For making CQL work with RNN, I changed tmp_obs
and tmp_obs_next
in cql.py>CQLPolicy>learn as follows:
tmp_obs = obs.unsqueeze(1) \
.repeat(1, self.num_repeat_actions, 1, 1) \
.view(batch_size * self.num_repeat_actions, obs.shape[-2], obs.shape[-1])
tmp_obs_next = obs_next.unsqueeze(1) \
.repeat(1, self.num_repeat_actions, 1, 1) \
.view(batch_size * self.num_repeat_actions, obs.shape[-2], obs.shape[-1])
Now the code executes without errors, but maybe I'm missing something else necessary for RNN to work correctly.
Glad to hear that!
Which task would you recommend for testing this solution? Ideally it should be a task in d4rl datasets and where SAC has been tried with RNNs and worked correctly, since CQL inherits from SAC.

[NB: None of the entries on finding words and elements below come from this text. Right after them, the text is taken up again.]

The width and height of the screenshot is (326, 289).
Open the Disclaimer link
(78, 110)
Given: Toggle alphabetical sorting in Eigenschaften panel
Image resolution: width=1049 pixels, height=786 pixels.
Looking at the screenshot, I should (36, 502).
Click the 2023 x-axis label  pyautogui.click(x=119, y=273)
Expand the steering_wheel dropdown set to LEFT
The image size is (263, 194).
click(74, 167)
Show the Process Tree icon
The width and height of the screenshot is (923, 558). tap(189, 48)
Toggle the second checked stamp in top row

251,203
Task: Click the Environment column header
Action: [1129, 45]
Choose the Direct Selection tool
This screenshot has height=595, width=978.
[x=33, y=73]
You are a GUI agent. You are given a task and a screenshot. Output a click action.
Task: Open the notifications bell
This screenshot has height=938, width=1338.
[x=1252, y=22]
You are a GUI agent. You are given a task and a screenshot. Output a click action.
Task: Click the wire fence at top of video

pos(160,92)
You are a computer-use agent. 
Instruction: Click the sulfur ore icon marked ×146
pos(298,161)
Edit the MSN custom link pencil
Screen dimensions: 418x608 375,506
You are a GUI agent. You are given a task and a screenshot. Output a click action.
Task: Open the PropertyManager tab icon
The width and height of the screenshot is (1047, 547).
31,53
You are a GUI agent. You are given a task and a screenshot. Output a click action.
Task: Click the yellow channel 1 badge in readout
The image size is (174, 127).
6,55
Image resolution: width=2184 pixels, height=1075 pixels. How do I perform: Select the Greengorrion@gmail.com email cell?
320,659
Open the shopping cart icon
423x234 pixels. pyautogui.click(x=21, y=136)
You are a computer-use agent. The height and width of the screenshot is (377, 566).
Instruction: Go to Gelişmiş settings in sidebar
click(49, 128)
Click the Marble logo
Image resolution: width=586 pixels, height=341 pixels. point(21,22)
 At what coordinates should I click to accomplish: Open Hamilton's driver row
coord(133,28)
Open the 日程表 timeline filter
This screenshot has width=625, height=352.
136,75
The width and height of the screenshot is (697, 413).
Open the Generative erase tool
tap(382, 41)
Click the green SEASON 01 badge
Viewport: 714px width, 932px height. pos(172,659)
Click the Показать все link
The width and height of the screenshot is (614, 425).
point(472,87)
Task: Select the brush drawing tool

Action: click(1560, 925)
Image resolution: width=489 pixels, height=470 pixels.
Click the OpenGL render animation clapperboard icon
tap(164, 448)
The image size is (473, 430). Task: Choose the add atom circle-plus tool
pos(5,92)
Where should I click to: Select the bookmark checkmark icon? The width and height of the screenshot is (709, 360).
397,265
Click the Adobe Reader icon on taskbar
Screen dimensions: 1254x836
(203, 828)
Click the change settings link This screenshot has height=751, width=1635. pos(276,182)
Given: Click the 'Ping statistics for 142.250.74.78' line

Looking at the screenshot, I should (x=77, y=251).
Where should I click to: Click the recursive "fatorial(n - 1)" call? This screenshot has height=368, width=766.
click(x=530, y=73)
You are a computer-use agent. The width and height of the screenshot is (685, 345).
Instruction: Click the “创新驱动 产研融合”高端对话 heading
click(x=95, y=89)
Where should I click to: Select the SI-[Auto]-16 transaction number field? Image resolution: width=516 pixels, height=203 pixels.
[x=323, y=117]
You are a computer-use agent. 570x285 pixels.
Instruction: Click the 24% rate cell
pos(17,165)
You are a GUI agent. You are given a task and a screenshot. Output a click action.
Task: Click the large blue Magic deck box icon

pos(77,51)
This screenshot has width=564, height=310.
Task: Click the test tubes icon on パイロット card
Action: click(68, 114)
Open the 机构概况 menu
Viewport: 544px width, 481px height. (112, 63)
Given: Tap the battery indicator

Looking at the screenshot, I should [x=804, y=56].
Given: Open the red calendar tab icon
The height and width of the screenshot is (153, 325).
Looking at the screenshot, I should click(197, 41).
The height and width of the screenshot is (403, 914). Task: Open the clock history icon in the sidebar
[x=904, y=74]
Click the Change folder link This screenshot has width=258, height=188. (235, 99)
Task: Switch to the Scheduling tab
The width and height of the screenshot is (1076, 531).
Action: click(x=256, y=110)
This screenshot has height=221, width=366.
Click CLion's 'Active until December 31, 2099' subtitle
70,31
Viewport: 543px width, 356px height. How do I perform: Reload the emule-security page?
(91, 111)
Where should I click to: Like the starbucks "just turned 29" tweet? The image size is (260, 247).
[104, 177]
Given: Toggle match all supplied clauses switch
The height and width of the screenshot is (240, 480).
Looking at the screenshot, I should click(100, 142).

Which task would you recommend for testing this solution? Ideally it should be a task in d4rl datasets and where SAC has been tried with RNNs and worked correctly, since CQL inherits from SAC.
I think that the task for testing CQL is the same as the task testing for SAC, e.g., Pendulum for unit test or halfcheetah-medium in d4rl. I don't know if the existence of RNN will affect the choice of tasks.